◆ **Aim**: Could you output each line of the material below as a JSON list of strings, with one string per line and any blank lines left out?

Entries for text and item locations
-=-=-

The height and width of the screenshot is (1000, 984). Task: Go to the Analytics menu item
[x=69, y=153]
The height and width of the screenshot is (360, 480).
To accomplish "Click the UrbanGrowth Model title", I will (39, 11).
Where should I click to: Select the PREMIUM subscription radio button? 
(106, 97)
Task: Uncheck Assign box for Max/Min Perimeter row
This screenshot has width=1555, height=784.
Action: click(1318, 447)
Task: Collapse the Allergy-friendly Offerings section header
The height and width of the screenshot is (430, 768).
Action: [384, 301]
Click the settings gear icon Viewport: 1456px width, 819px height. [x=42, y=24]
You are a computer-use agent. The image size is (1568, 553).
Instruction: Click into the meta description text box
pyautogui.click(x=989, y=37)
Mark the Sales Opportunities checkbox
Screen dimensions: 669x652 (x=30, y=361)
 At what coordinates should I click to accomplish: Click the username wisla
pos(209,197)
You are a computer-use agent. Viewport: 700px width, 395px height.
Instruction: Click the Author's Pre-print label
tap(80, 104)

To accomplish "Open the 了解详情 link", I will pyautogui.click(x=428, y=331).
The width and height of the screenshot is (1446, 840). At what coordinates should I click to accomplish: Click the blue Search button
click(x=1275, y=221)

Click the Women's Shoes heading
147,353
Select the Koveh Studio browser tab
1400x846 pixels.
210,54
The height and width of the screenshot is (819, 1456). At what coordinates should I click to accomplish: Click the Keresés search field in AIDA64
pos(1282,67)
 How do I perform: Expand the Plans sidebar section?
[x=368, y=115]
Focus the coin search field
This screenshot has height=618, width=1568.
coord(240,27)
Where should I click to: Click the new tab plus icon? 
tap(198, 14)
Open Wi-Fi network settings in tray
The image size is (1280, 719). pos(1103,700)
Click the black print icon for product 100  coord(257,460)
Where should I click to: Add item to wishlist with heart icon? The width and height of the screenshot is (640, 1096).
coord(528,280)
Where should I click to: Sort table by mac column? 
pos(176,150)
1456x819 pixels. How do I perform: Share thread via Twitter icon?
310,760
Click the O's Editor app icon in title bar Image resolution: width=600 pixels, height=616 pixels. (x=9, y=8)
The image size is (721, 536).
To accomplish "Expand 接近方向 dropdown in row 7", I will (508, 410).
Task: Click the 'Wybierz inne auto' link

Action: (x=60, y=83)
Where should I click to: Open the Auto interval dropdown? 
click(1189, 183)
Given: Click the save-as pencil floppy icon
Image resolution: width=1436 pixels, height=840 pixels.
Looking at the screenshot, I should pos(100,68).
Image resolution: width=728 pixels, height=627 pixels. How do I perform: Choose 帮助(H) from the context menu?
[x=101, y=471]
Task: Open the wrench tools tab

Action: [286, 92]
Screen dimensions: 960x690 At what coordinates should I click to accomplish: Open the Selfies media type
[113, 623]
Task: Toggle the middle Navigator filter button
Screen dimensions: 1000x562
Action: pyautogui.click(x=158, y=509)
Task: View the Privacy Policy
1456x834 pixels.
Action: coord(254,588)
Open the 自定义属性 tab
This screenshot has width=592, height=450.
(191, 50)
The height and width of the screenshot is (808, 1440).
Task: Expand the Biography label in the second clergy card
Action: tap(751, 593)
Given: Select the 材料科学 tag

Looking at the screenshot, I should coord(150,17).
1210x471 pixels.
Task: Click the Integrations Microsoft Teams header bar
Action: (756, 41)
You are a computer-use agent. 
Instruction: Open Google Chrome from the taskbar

-=-=-

◆ **Output of the exercise**:
[
  "The height and width of the screenshot is (1000, 984). Task: Go to the Analytics menu item",
  "[x=69, y=153]",
  "The height and width of the screenshot is (360, 480).",
  "To accomplish \"Click the UrbanGrowth Model title\", I will (39, 11).",
  "Where should I click to: Select the PREMIUM subscription radio button? ",
  "(106, 97)",
  "Task: Uncheck Assign box for Max/Min Perimeter row",
  "This screenshot has width=1555, height=784.",
  "Action: click(1318, 447)",
  "Task: Collapse the Allergy-friendly Offerings section header",
  "The height and width of the screenshot is (430, 768).",
  "Action: [384, 301]",
  "Click the settings gear icon Viewport: 1456px width, 819px height. [x=42, y=24]",
  "You are a computer-use agent. The image size is (1568, 553).",
  "Instruction: Click into the meta description text box",
  "pyautogui.click(x=989, y=37)",
  "Mark the Sales Opportunities checkbox",
  "Screen dimensions: 669x652 (x=30, y=361)",
  " At what coordinates should I click to accomplish: Click the username wisla",
  "pos(209,197)",
  "You are a computer-use agent. Viewport: 700px width, 395px height.",
  "Instruction: Click the Author's Pre-print label",
  "tap(80, 104)",
  "To accomplish \"Open the 了解详情 link\", I will pyautogui.click(x=428, y=331).",
  "The width and height of the screenshot is (1446, 840). At what coordinates should I click to accomplish: Click the blue Search button",
  "click(x=1275, y=221)",
  "Click the Women's Shoes heading",
  "147,353",
  "Select the Koveh Studio browser tab",
  "1400x846 pixels.",
  "210,54",
  "The height and width of the screenshot is (819, 1456). At what coordinates should I click to accomplish: Click the Keresés search field in AIDA64",
  "pos(1282,67)",
  " How do I perform: Expand the Plans sidebar section?",
  "[x=368, y=115]",
  "Focus the coin search field",
  "This screenshot has height=618, width=1568.",
  "coord(240,27)",
  "Where should I click to: Click the new tab plus icon? ",
  "tap(198, 14)",
  "Open Wi-Fi network settings in tray",
  "The image size is (1280, 719). pos(1103,700)",
  "Click the black print icon for product 100  coord(257,460)",
  "Where should I click to: Add item to wishlist with heart icon? The width and height of the screenshot is (640, 1096).",
  "coord(528,280)",
  "Where should I click to: Sort table by mac column? ",
  "pos(176,150)",
  "1456x819 pixels. How do I perform: Share thread via Twitter icon?",
  "310,760",
  "Click the O's Editor app icon in title bar Image resolution: width=600 pixels, height=616 pixels. (x=9, y=8)",
  "The image size is (721, 536).",
  "To accomplish \"Expand 接近方向 dropdown in row 7\", I will (508, 410).",
  "Task: Click the 'Wybierz inne auto' link",
  "Action: (x=60, y=83)",
  "Where should I click to: Open the Auto interval dropdown? ",
  "click(1189, 183)",
  "Given: Click the save-as pencil floppy icon",
  "Image resolution: width=1436 pixels, height=840 pixels.",
  "Looking at the screenshot, I should pos(100,68).",
  "Image resolution: width=728 pixels, height=627 pixels. How do I perform: Choose 帮助(H) from the context menu?",
  "[x=101, y=471]",
  "Task: Open the wrench tools tab",
  "Action: [286, 92]",
  "Screen dimensions: 960x690 At what coordinates should I click to accomplish: Open the Selfies media type",
  "[113, 623]",
  "Task: Toggle the middle Navigator filter button",
  "Screen dimensions: 1000x562",
  "Action: pyautogui.click(x=158, y=509)",
  "Task: View the Privacy Policy",
  "1456x834 pixels.",
  "Action: coord(254,588)",
  "Open the 自定义属性 tab",
  "This screenshot has width=592, height=450.",
  "(191, 50)",
  "The height and width of the screenshot is (808, 1440).",
  "Task: Expand the Biography label in the second clergy card",
  "Action: tap(751, 593)",
  "Given: Select the 材料科学 tag",
  "Looking at the screenshot, I should coord(150,17).",
  "1210x471 pixels.",
  "Task: Click the Integrations Microsoft Teams header bar",
  "Action: (756, 41)",
  "You are a computer-use agent. ",
  "Instruction: Open Google Chrome from the taskbar"
]